[Dataset entries]
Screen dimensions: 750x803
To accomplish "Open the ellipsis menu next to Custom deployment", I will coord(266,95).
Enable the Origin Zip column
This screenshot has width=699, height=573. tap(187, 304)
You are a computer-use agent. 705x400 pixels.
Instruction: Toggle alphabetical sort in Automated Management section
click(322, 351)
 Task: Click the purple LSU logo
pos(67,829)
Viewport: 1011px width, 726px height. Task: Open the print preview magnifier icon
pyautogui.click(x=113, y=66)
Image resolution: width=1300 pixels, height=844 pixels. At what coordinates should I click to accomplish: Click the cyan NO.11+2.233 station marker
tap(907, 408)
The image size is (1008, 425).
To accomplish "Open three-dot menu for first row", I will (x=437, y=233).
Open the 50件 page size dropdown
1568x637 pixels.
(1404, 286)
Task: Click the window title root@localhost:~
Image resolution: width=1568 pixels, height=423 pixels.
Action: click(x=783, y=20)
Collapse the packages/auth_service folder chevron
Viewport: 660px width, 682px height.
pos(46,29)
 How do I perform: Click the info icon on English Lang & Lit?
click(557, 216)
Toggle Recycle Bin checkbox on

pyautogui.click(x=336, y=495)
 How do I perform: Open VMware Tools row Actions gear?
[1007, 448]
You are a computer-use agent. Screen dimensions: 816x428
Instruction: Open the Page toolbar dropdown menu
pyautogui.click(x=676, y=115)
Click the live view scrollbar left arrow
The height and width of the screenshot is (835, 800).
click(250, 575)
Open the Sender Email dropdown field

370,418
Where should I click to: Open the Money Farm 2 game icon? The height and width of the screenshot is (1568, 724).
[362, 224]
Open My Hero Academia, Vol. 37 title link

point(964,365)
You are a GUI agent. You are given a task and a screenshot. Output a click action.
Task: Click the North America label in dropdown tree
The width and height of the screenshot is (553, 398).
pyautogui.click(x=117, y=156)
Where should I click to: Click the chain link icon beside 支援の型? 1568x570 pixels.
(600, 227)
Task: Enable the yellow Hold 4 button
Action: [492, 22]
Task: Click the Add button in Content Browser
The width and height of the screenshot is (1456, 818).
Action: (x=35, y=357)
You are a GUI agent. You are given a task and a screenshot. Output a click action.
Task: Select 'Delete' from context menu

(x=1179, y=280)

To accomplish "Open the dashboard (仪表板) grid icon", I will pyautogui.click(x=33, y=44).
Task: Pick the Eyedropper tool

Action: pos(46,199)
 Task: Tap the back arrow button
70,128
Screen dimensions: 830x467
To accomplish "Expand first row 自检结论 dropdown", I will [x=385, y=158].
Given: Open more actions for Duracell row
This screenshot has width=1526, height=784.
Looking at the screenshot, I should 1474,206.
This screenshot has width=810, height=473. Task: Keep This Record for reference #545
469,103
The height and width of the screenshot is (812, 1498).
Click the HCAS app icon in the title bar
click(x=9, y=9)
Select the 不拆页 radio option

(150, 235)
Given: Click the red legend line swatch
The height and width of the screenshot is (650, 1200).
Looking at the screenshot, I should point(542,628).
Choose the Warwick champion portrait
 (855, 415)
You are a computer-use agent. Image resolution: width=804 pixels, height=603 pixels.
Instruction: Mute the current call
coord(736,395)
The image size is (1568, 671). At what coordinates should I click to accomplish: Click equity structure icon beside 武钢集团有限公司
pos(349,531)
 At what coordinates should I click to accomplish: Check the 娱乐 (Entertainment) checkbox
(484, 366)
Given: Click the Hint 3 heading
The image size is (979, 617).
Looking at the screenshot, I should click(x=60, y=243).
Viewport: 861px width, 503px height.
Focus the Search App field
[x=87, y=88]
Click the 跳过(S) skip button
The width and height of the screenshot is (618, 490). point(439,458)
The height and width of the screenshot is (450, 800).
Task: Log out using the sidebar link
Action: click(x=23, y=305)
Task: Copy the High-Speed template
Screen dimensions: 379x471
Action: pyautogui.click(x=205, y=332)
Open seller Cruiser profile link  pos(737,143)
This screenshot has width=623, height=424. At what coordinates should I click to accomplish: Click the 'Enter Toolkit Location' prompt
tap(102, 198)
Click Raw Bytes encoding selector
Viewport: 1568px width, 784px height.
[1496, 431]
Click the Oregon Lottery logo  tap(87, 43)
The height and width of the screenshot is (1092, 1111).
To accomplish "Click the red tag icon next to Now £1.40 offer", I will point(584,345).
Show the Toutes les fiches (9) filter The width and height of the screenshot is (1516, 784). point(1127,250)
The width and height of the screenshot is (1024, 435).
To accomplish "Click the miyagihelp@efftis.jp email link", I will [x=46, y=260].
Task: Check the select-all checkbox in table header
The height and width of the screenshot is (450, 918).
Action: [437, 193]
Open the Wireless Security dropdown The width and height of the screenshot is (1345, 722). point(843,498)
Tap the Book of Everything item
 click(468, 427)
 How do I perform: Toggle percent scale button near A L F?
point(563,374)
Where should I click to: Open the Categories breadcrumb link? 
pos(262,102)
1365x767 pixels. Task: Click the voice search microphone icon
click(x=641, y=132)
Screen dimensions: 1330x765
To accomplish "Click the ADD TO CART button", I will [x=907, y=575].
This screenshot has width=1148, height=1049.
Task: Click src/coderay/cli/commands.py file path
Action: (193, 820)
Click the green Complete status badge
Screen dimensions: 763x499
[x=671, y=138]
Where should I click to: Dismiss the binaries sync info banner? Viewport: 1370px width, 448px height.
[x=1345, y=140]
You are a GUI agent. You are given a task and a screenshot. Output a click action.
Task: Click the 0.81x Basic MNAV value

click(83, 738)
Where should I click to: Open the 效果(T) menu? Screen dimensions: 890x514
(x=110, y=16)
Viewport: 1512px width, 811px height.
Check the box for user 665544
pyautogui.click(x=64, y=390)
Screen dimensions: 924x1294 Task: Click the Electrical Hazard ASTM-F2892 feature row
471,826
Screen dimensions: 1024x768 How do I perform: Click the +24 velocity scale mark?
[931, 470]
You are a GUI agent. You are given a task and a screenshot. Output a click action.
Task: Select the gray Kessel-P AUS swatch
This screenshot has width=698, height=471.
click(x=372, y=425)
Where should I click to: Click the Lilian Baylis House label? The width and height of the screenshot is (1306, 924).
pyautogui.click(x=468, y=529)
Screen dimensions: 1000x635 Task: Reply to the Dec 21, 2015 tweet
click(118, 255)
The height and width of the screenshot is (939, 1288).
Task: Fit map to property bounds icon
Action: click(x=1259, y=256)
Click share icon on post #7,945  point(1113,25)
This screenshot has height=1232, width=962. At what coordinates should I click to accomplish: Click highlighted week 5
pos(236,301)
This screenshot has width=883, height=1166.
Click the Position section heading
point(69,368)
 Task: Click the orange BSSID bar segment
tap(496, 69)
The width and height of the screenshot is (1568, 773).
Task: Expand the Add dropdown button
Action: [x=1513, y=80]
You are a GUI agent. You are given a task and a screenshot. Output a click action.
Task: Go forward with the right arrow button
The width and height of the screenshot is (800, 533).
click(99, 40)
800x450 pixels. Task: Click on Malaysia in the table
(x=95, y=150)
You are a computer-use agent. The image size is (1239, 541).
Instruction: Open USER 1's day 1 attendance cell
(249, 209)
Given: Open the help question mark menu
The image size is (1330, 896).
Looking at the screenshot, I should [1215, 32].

> [Required work]
Print, from the entries above, the line with "Where should I click to: Open the Categories", the line with "Screen dimensions: 1330x765" and all lines between them, exactly and with nothing else.

> [Task output]
Where should I click to: Open the Categories breadcrumb link? 
pos(262,102)
1365x767 pixels. Task: Click the voice search microphone icon
click(x=641, y=132)
Screen dimensions: 1330x765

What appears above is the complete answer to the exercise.